= Exercise task =
Answer these questions about the travel hygiene passage below:
(a) Which country did the writer leave behind a life of routines and habits in?
(b) Which region is the writer traveling around?
(c) What kind of backpackers does the writer say they are now?

===== Extract to read

Hi, I’m Katie, I’m human and I’ve neglected my hygiene from time to time.
Of course I’ve gone a few days too many without washing my hair or shaving. I’ve worn my most comfortable bra more times than I should. And I’ve been that lazy that sometimes a ‘baby wipe’ shower will suffice. I’ve done it. And I know you have too.
Don’t write me off here. It was on a rare occasion. Down to sheer laziness more than anything.
But since I traded my very comfortable life full of routines and habits in Ireland, for an unpredictable one on the road, you could say I’m now a write off.
I quickly learned that you can pack all the toiletries you want, or avail of the extremely cheap prices and book all the beauty appointments your heart craves, but travelling fulltime and for a long period of time will still take it’s toll, no matter what.
This is my long-term travel debut. I’ve travelled a lot over the years but I always returned home. Now, here I am I traipsing around Latin America with everything I own on my back. Every week is unpredictable, every day is unplanned.
We’re budget backpackers now. We chose to dislodge from a life of luxury. And unlike some travel bloggers out there, we don’t spend our nights in jaw-dropping hotels, or our days laying by the pool or on a beach.

==========
===== Source material

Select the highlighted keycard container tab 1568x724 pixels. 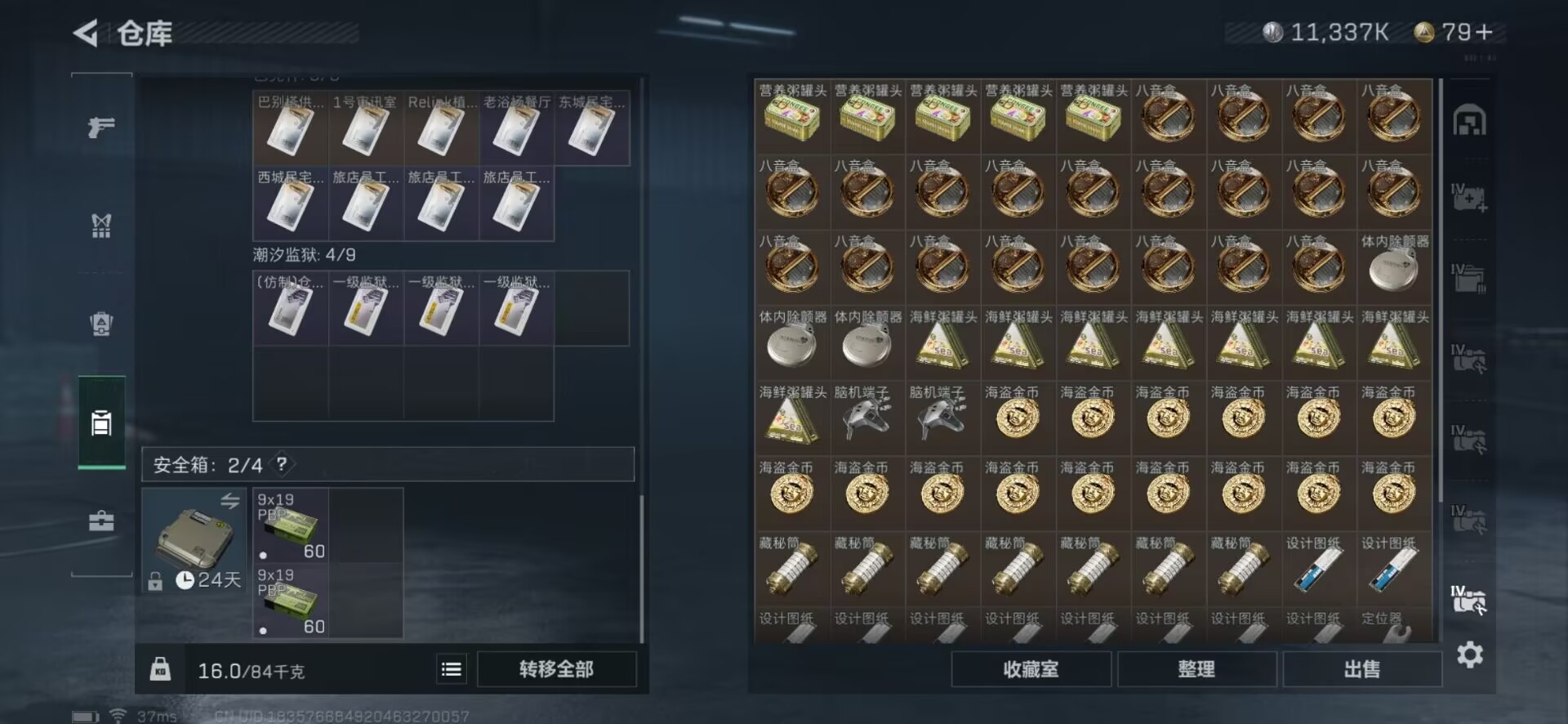pos(101,422)
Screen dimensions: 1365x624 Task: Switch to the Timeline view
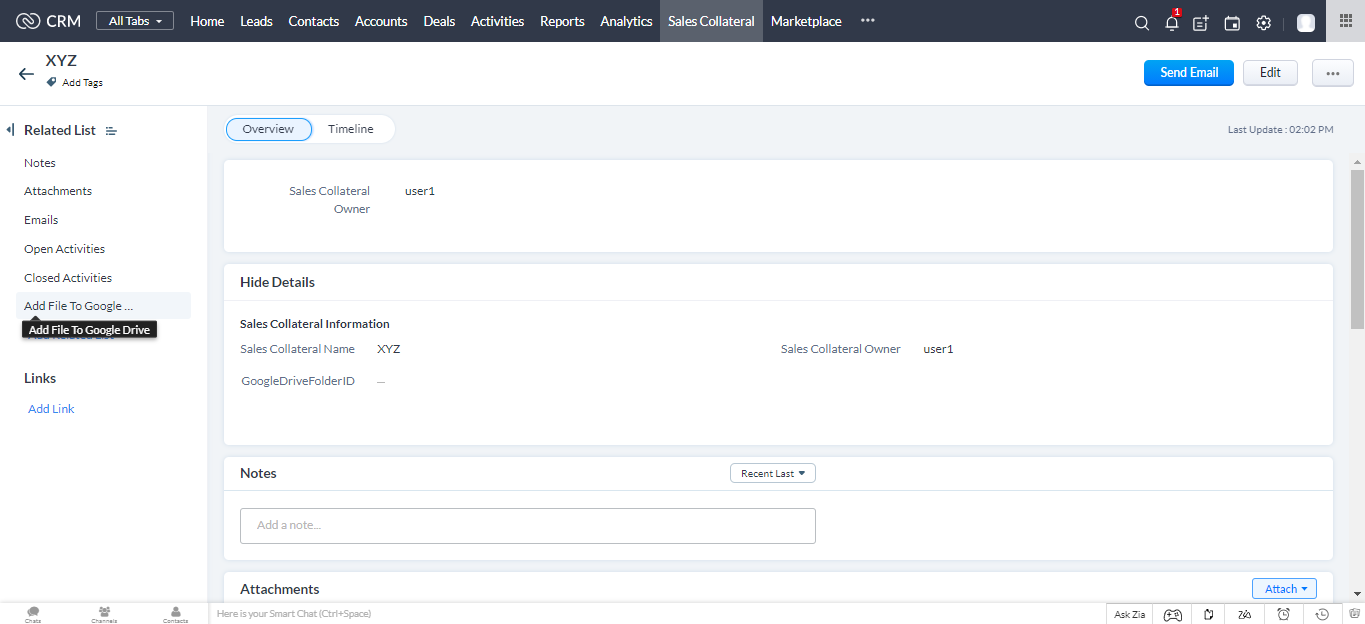click(x=350, y=129)
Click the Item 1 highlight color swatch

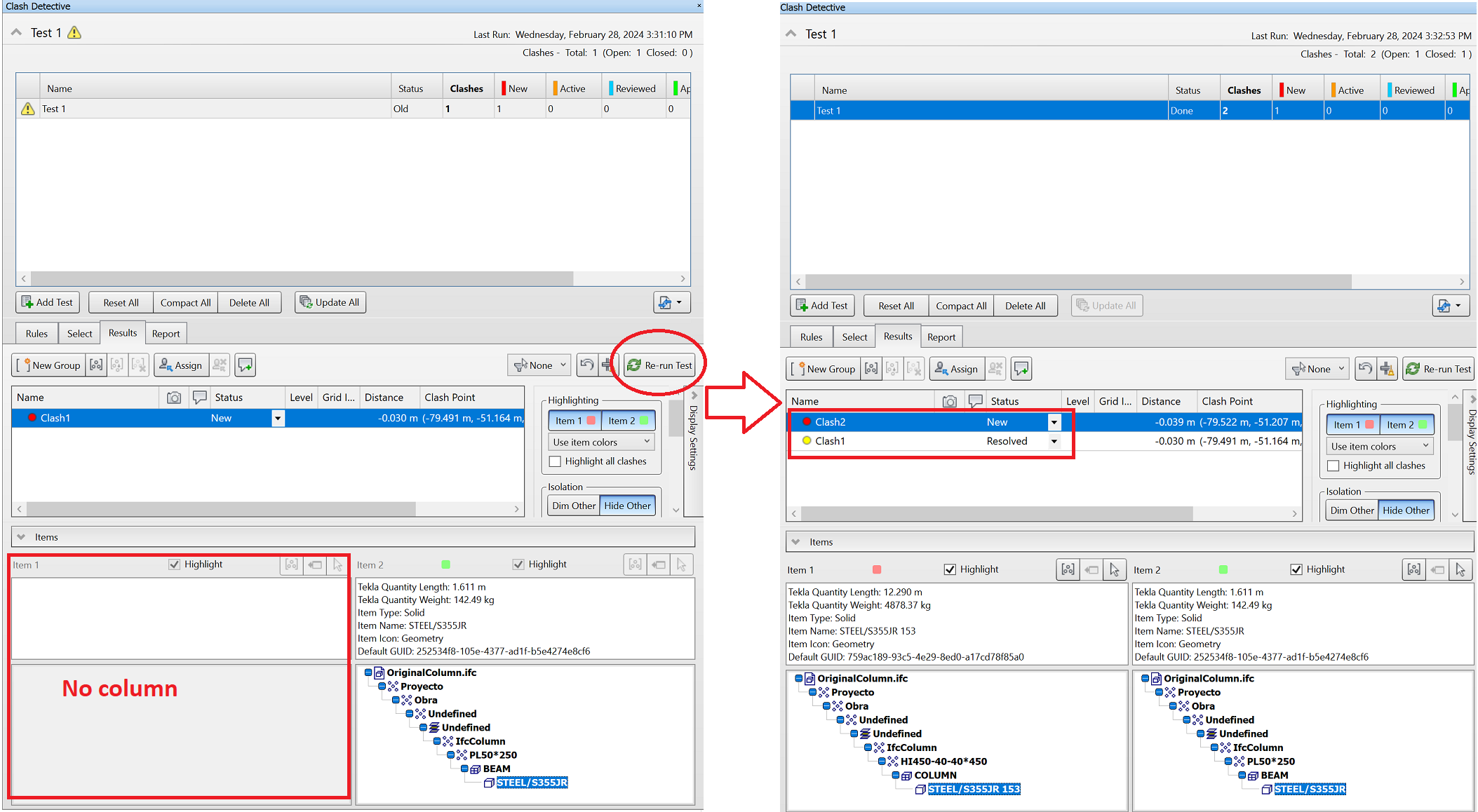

==========

= Exercise solution =
(a) Ireland
(b) Latin America
(c) Budget backpackers